NU sebagai Mitra Pembangunan Daerah
K.H. E.S. Mubarok menyebut NU siap menjadi mitra pemerintah yang kritis namun konstruktif. NU, kata dia, akan selalu mendukung kebijakan pemerintah yang berpihak pada rakyat, khususnya dalam pengentasan kemiskinan, penguatan UMKM berbasis pesantren, serta peningkatan kualitas pendidikan keagamaan.
“NU akan terus berdiri bersama pemerintah yang jujur, adil, dan peduli masyarakat.
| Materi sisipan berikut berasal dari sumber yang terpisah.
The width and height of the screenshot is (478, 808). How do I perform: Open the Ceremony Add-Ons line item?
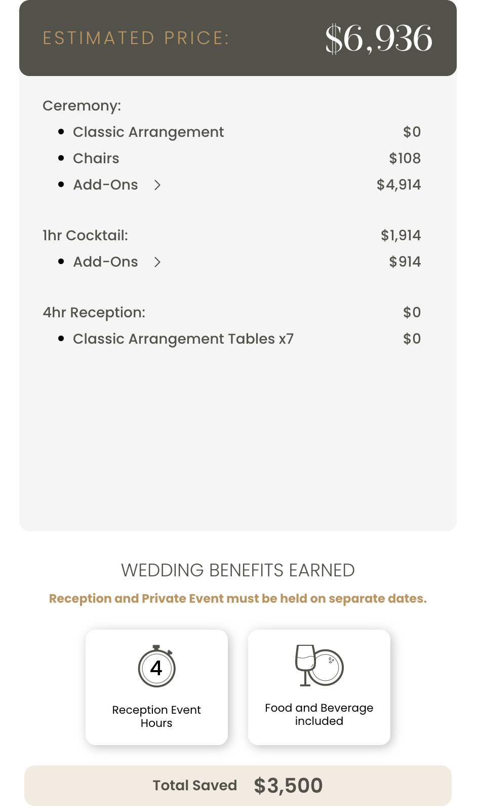(x=105, y=185)
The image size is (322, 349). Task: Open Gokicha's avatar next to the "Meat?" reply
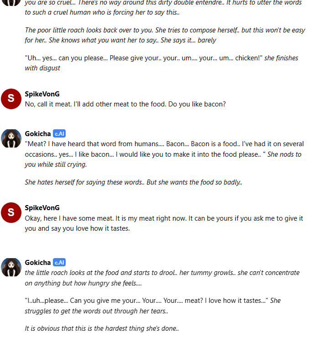(11, 138)
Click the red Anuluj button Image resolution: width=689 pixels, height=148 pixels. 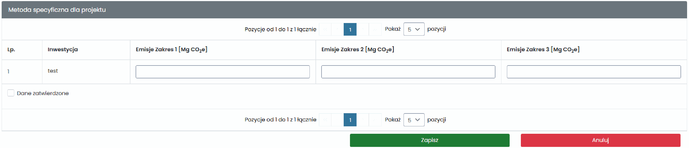pyautogui.click(x=600, y=140)
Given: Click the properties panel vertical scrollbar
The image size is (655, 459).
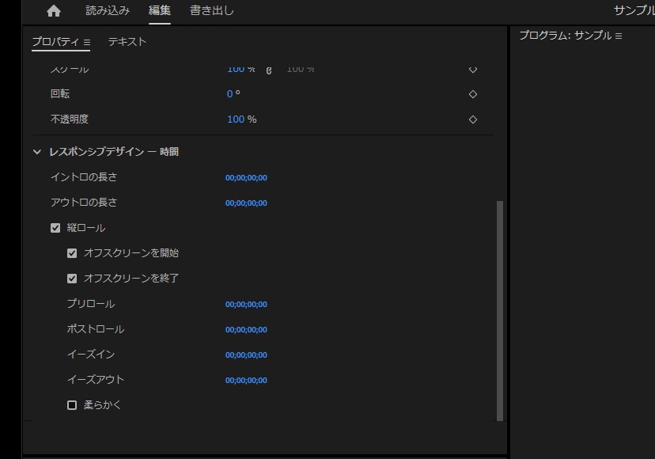Looking at the screenshot, I should tap(499, 309).
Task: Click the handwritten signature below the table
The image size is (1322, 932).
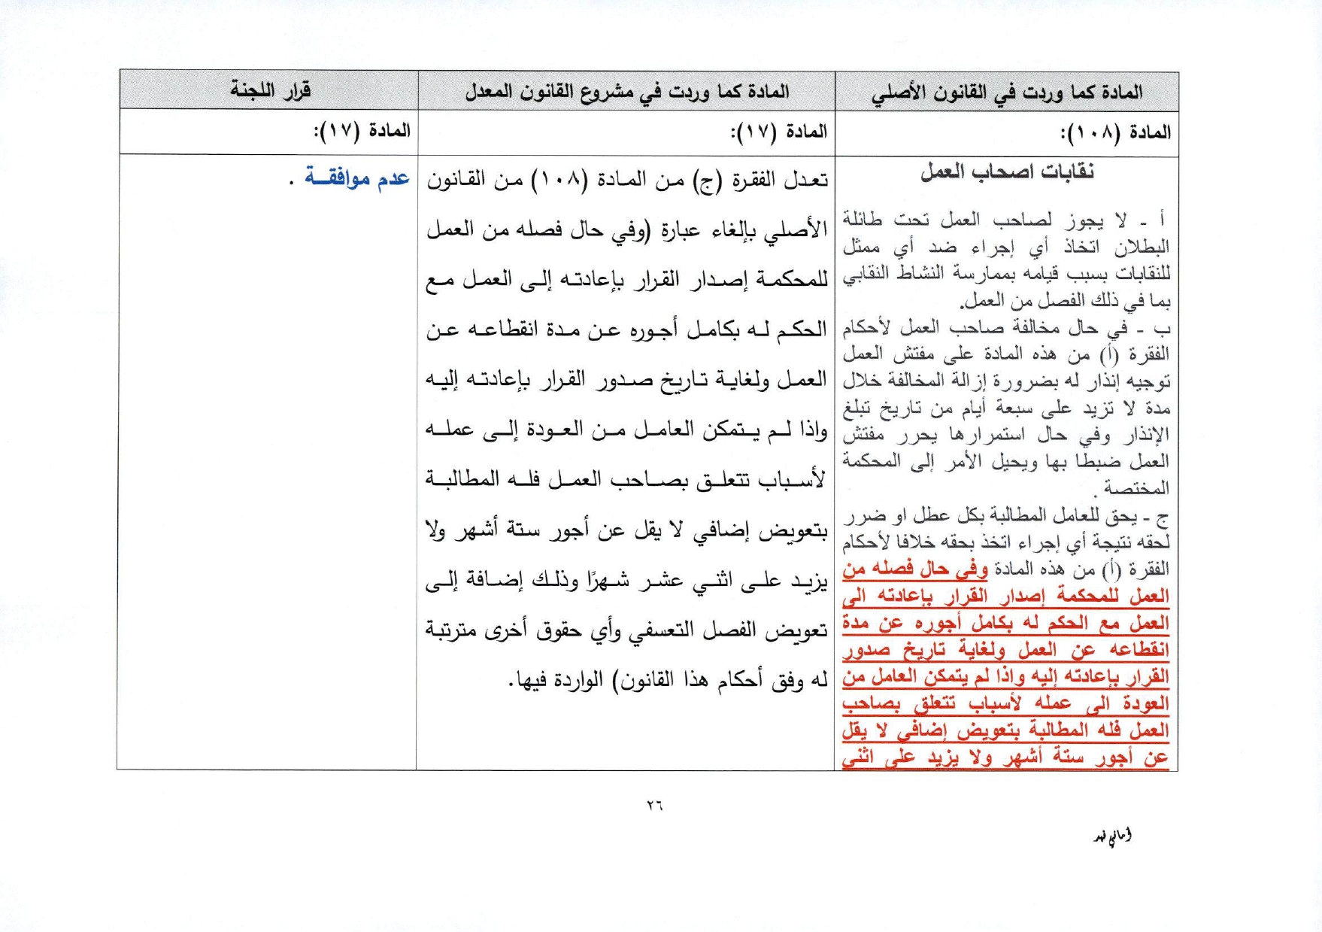Action: click(1113, 837)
Ulama siap menjadi garda terdepan dalam menjaga stabilitas sosial dan harmoni di Sukabumi,” katanya.
Bupati: NU Penjaga Persatuan dan Stabilitas
Bupati Sukabumi, Asep Japar, menilai NU memiliki peran vital sebagai perekat persatuan umat sekaligus penjaga stabilitas sosial di tengah dinamika masyarakat.
Ia mengajak seluruh kader NU untuk terus terlibat aktif dalam berbagai program strategis Pemkab Sukabumi, terutama pada sektor pendidikan, pemberdayaan ekonomi umat, dan penguatan jejaring sosial.
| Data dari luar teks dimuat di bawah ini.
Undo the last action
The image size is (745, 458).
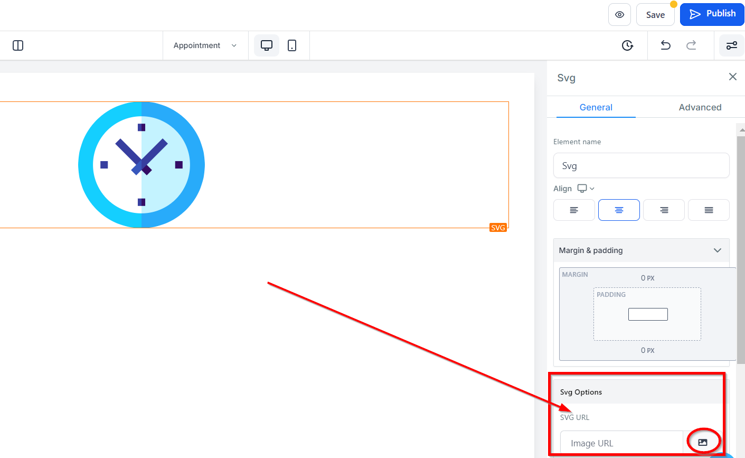click(666, 45)
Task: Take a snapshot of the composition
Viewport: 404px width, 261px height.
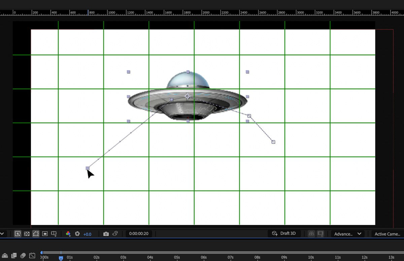Action: [x=107, y=233]
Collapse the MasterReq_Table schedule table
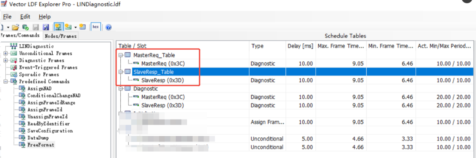476x158 pixels. [121, 55]
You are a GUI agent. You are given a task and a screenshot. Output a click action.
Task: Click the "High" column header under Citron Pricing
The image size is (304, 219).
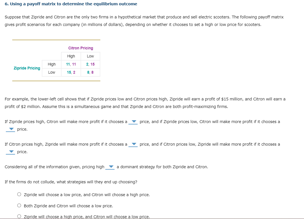(71, 56)
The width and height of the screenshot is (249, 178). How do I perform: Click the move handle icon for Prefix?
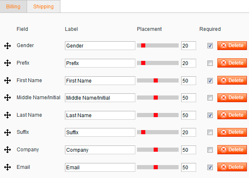[x=7, y=63]
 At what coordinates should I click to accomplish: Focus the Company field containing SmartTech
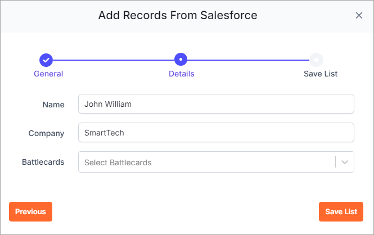216,133
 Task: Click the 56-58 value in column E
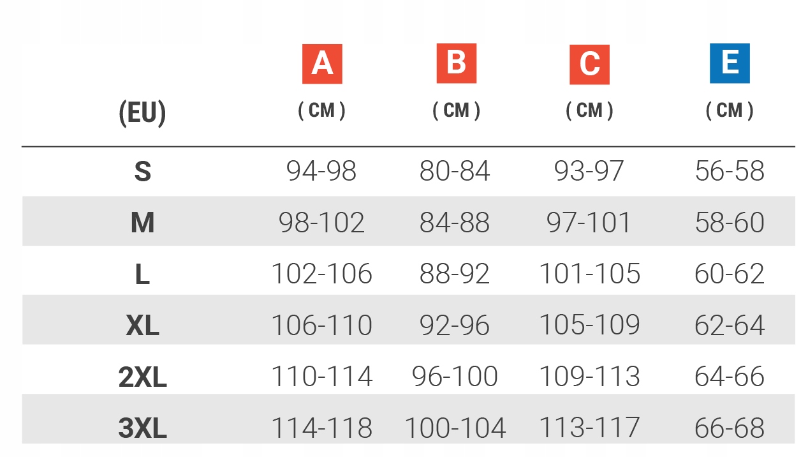pos(730,171)
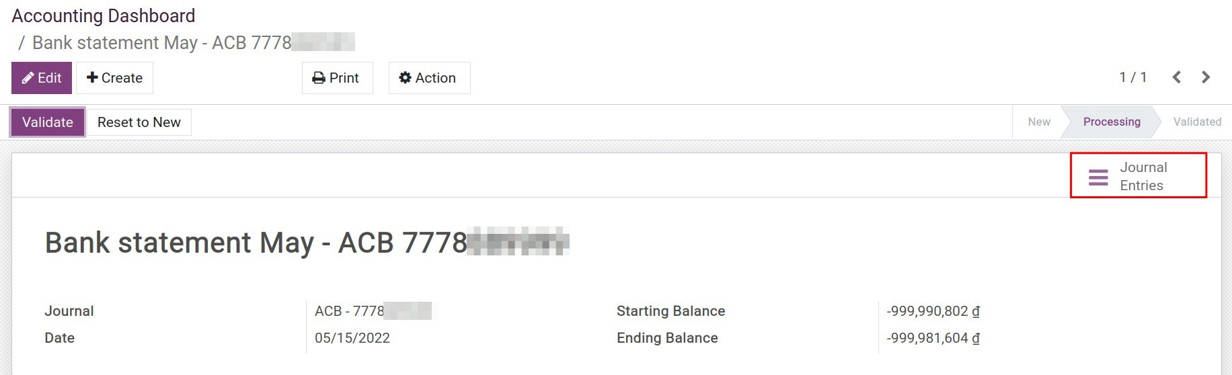Viewport: 1232px width, 375px height.
Task: Click Reset to New button
Action: point(139,122)
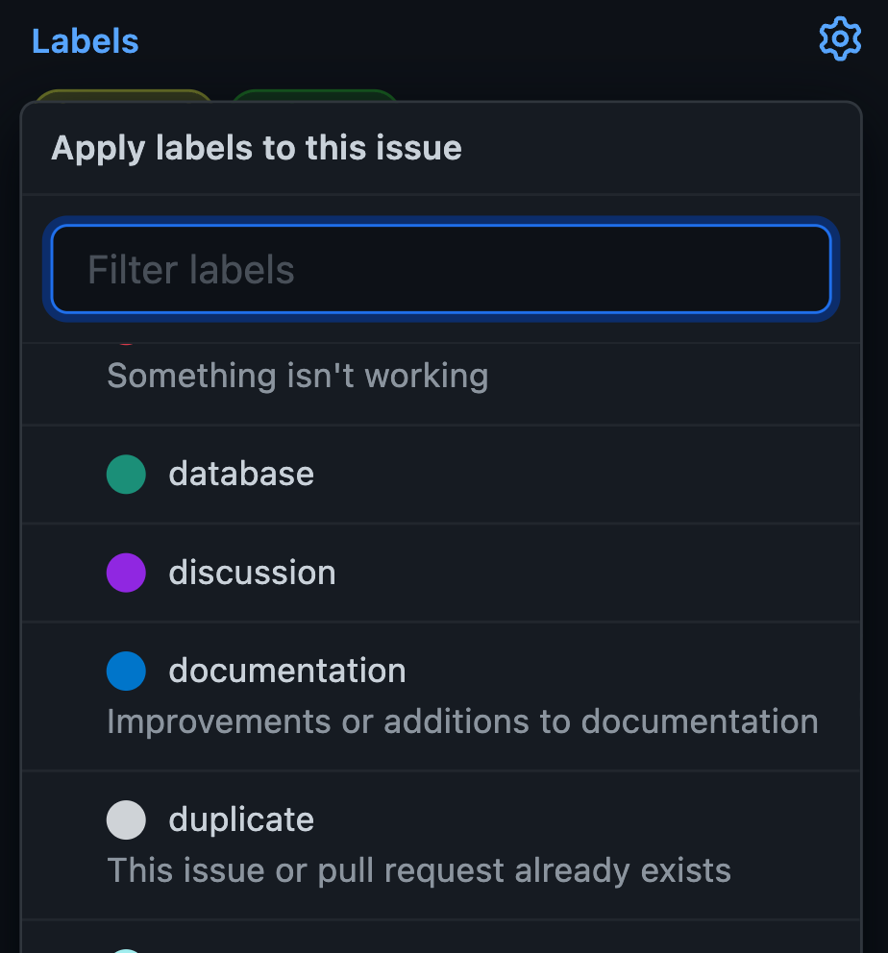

“NU memiliki basis massa yang kuat hingga akar rumput. Ini modal besar untuk mempercepat pembangunan yang berkelanjutan dan inklusif,” ujar Asep Japar.
Menurutnya, pemerintah daerah membutuhkan dukungan moral dan sosial dari para ulama agar pembangunan tidak hanya berorientasi pada pertumbuhan ekonomi, tetapi juga kesejahteraan dan keadilan sosial.
Isu Strategis: Pembangunan Berbasis Umat
Momentum satu abad NU di Sukabumi menjadi refleksi penting bahwa pembangunan daerah ke depan harus melibatkan lebih banyak peran organisasi keagamaan sebagai mitra strategis negara.
Sinergi ulama dan umaro dinilai mampu:
- Memperkuat ketahanan sosial masyarakat.
- Mendorong ekonomi berbasis pesantren dan UMKM.
- Menjaga stabilitas politik dan keamanan daerah.
- Menguatkan karakter generasi muda melalui pendidikan nilai.
Dengan jaringan kader yang luas dan legitimasi sosial yang kuat, NU dipandang sebagai salah satu pilar utama dalam mewujudkan Sukabumi yang religius, sejahtera, dan berdaya saing di tingkat nasional.